O alto preço alcançado pelo minério de ferro, em função da feroz demanda chinesa (que hoje responde por um terço do consumo de aço do mundo), que sofreu queda recente, mas permanece no patamar mais elevado dos últimos tempos, serve de canto de sereia para desviar as atenções da questão mais importante: a matéria prima se vai para gerar efeito multiplicador na terra do comprador, não na do produtor.

 

Os sonhos de criar cadeias produtivas se tornaram pesadelos, agravados pela depredação dos outros recursos naturais, sobretudo da floresta, sacrificada na pira de fogo da insensatez de uma política que apoia a pecuária e a agricultura de ciclo curto. Uma política que transformou a floresta amazônica do sudoeste do Pará em sertão e, daqui a pouco, cerrado, campo aberto ou o que for da vegetação remanescente.

 

Se é ponto pacífico, entre os estudiosos da mineração, que ela é um eficaz instrumento de formação de frentes pioneiras, mas não de desenvolvimento, se não vem acompanhada por atividades econômicas de extensão, para beneficiamento da matéria prima, por que é exatamente isso que ocorre em Carajás? Será que o destino colonial da região já está escrito nas estrelas e só nos resta lamentar o leite derramado e chorar a morte de Inês?

 

Não, propõe o livro que José Márcio Palheta escreveu e lança agora (Território e mineração em Carajás, 272 páginas, edição da Universidade Federal do Pará).
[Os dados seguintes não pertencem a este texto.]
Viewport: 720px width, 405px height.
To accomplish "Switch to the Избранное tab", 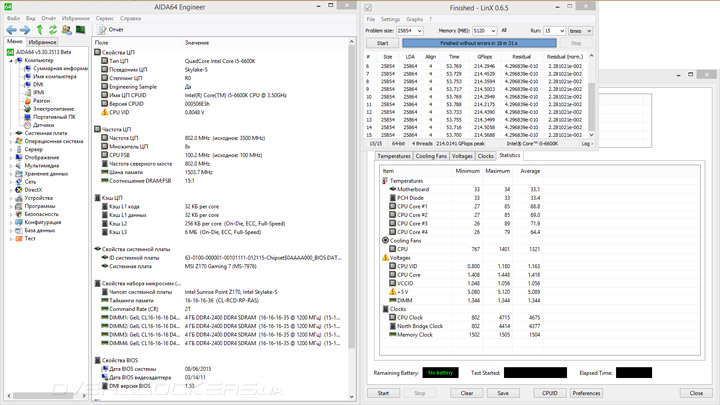I will point(42,42).
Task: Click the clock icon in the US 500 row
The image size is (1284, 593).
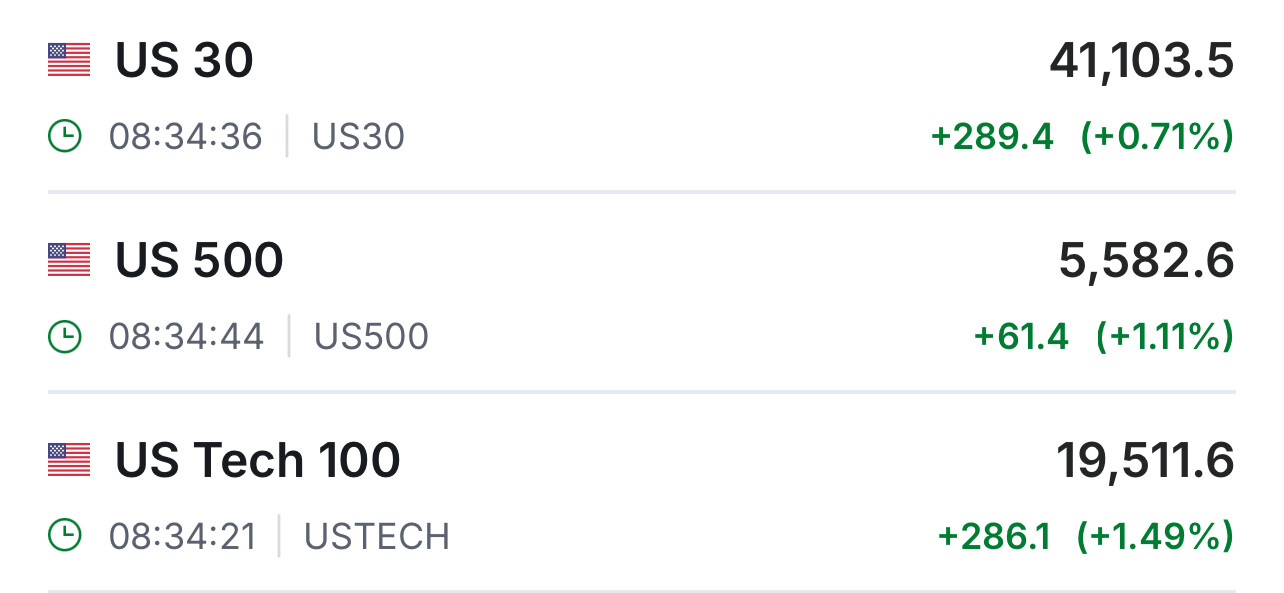Action: [x=65, y=337]
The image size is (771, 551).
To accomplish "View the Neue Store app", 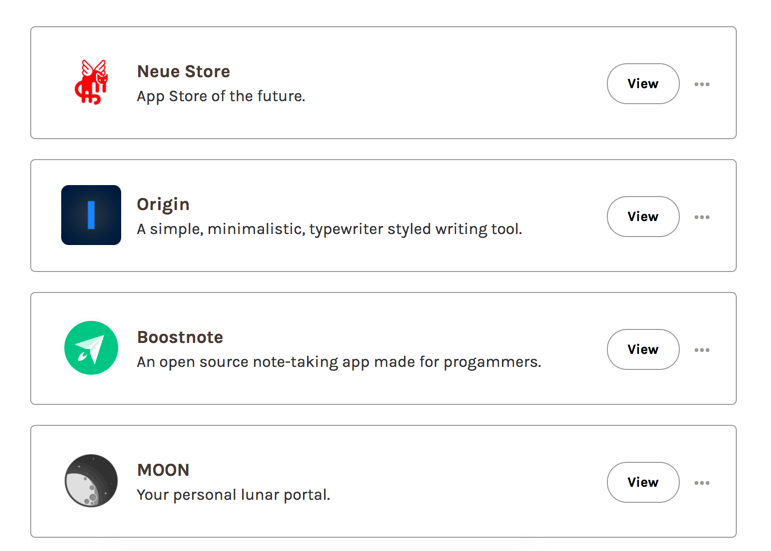I will (x=643, y=84).
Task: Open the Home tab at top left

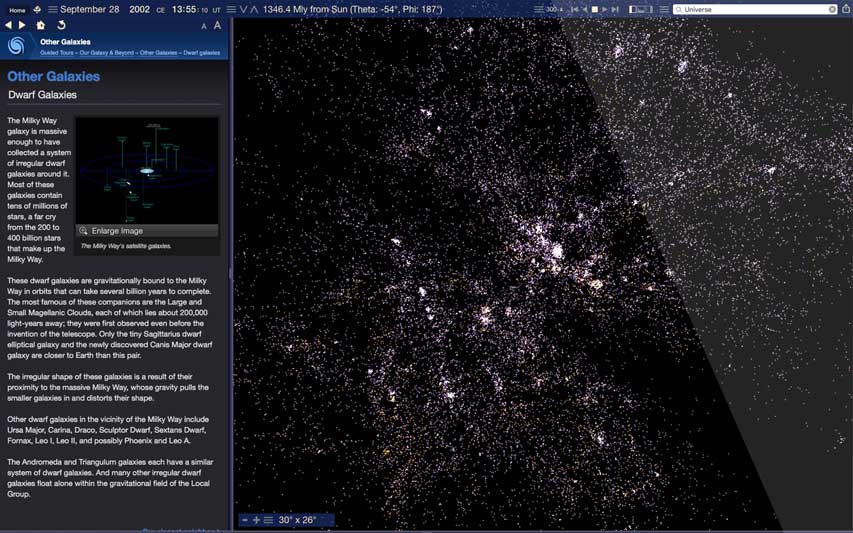Action: [x=17, y=9]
Ele é um momento seguinte ao da literatura atual, que se detém no diagnóstico da situação. Agora é preciso identificar, analisar e expor os elementos ligados às decisões – e, antes delas, às intenções dos que decidem.

 

Por que eles decidem de tal maneira que acaba justapondo a riqueza do recurso natural em estado bruto à pobreza decorrente da sua (má) utilização? Por que as tantas formas de crescimento quantitativo, da população ao PIB, dos negócios às compensações pela falta de correspondência tributária da atividade, não se traduzem em desenvolvimento e progresso? Por que crescem os conflitos, enquanto a paz não se materializa?

 

José Márcio Palheta oferece abundantes raciocínios e dados para aqueles que não querem se restringir ao rosário de lamúrias e lágrimas. Seu trabalho é uma sólida penetração na complexidade de componentes que respondem pela fisionomia atual de uma região mineradora formada no Pará por 35 municípios, seis dos quais, derivados de Marabá, constituem o território de Carajás, por sua geografia e por sua geopolítica, pelo que é e pelo que alguns Maquiavéis de meia tigela (ou cuia?) gostariam que fosse.

 

Uma verdadeira Esfinge, a engolir os que não a decifram, o que, felizmente, não é o caso do autor deste livro, de preciosa importância para quem faz a história do Pará dos nossos dias. Para fazê-la melhor.

 

 

Lúcio Flávio Pinto é jornalista paraense e publica o Jornal Pessoal (JP).